··· RECORDS TO USE
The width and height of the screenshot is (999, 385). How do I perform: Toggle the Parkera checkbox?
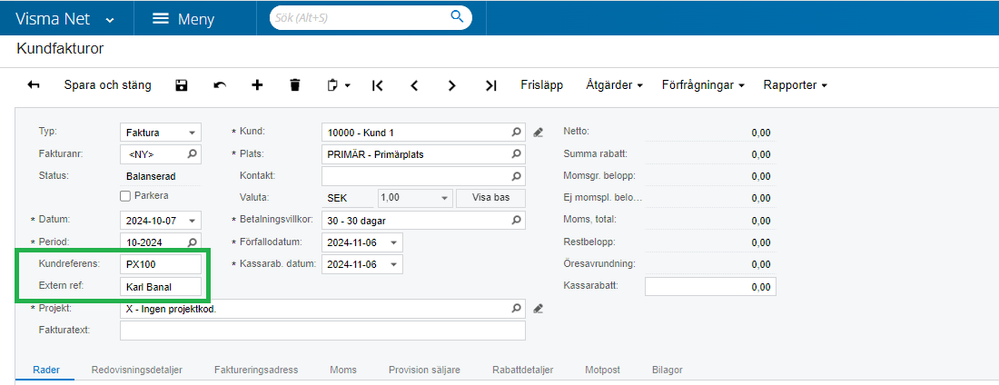click(x=126, y=196)
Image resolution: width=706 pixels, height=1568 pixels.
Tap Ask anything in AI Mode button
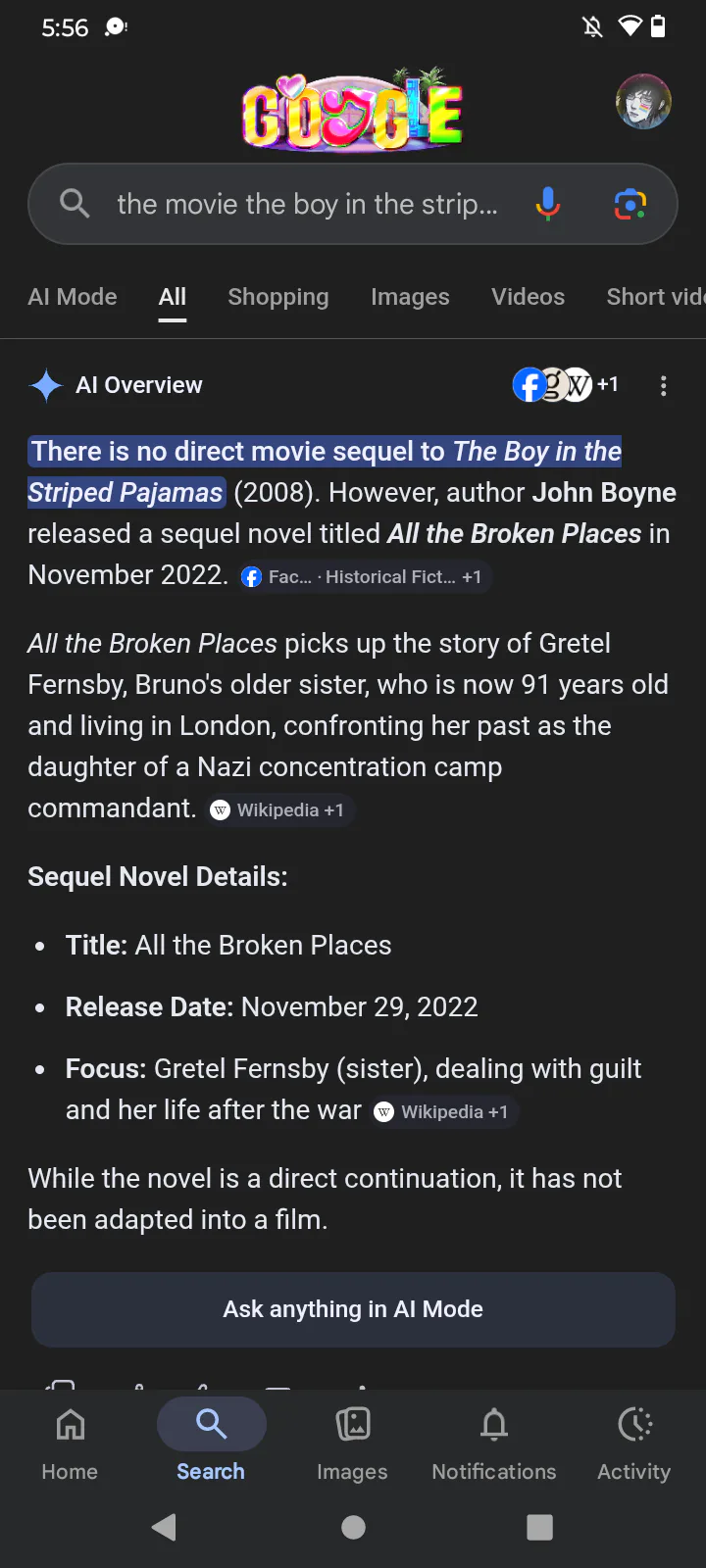point(353,1309)
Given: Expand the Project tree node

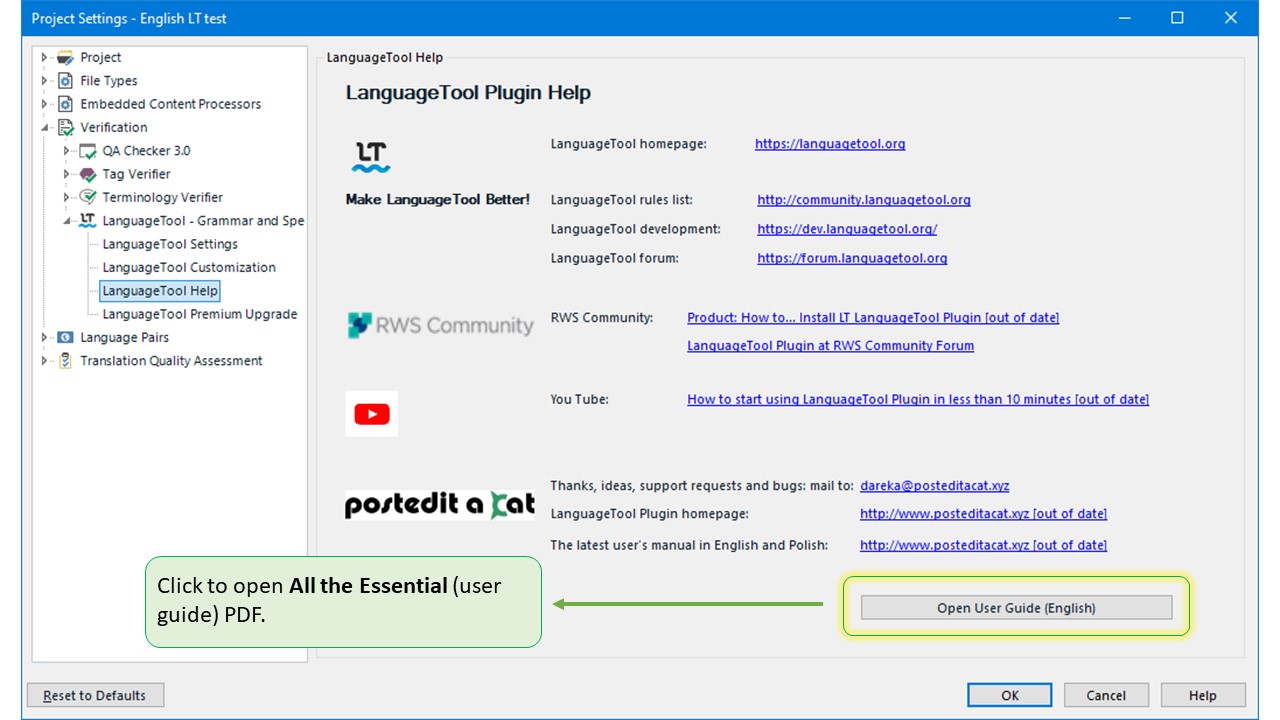Looking at the screenshot, I should [x=45, y=58].
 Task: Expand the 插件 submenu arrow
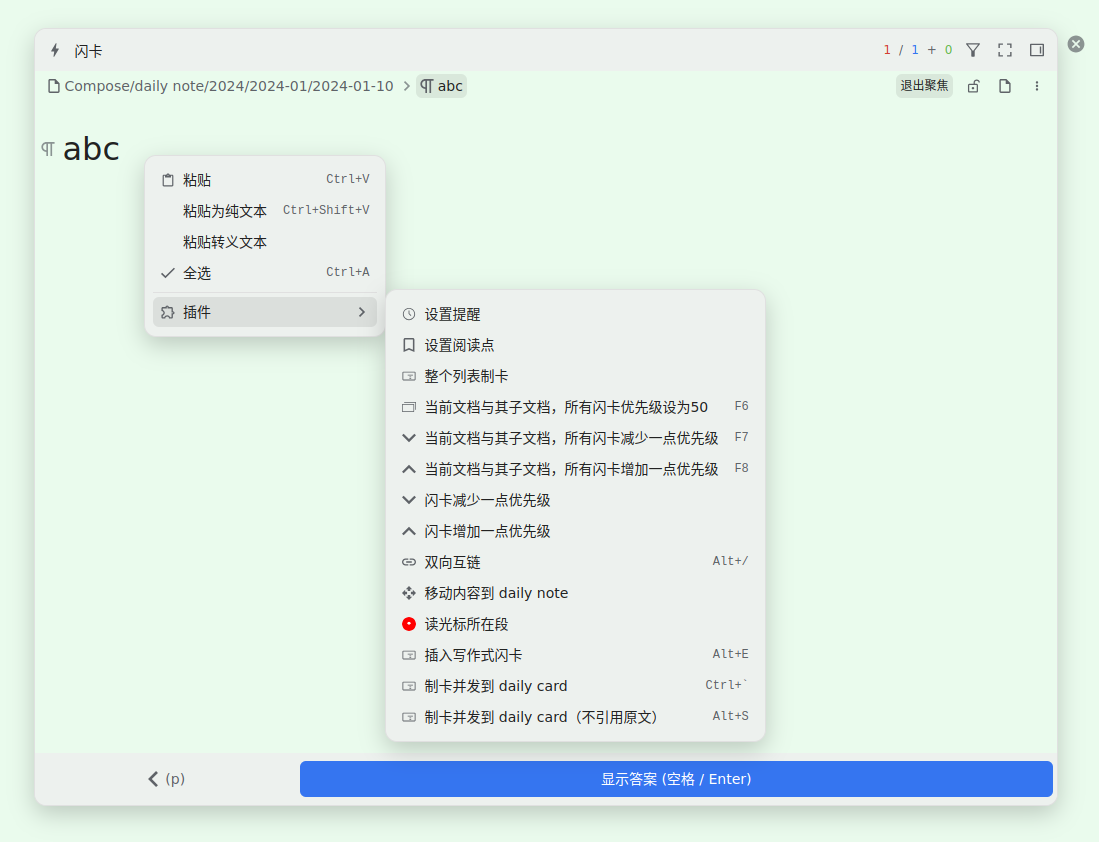[361, 312]
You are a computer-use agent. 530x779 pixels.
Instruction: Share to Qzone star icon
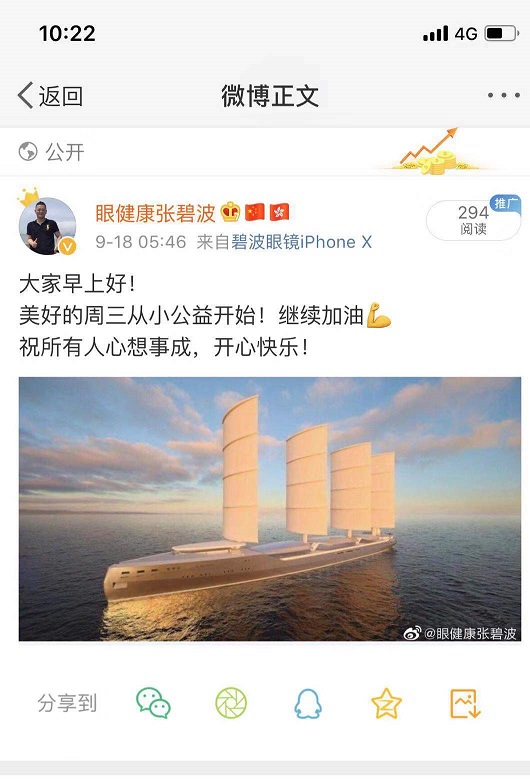point(386,703)

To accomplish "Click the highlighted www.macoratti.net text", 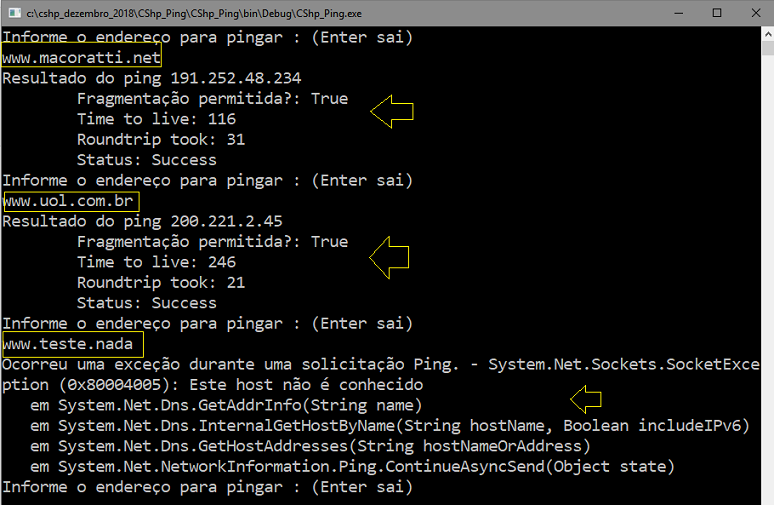I will tap(81, 58).
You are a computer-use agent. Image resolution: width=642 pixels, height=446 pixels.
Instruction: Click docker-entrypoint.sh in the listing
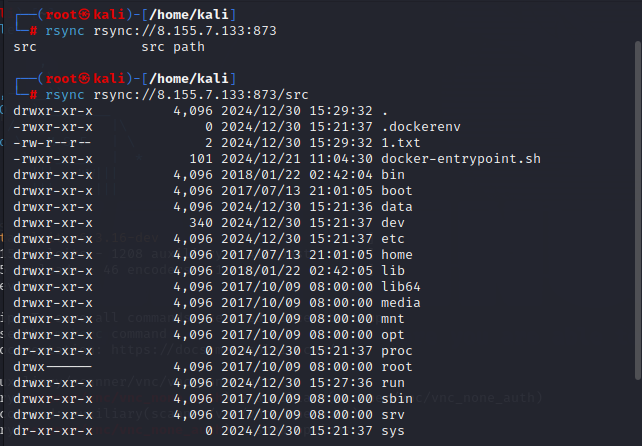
······
> **TASK TO COMPLETE**:
If a line in the records above contains the word "agent", count it, then give the total and nothing else.

> **WRITTEN RESPONSE**:
2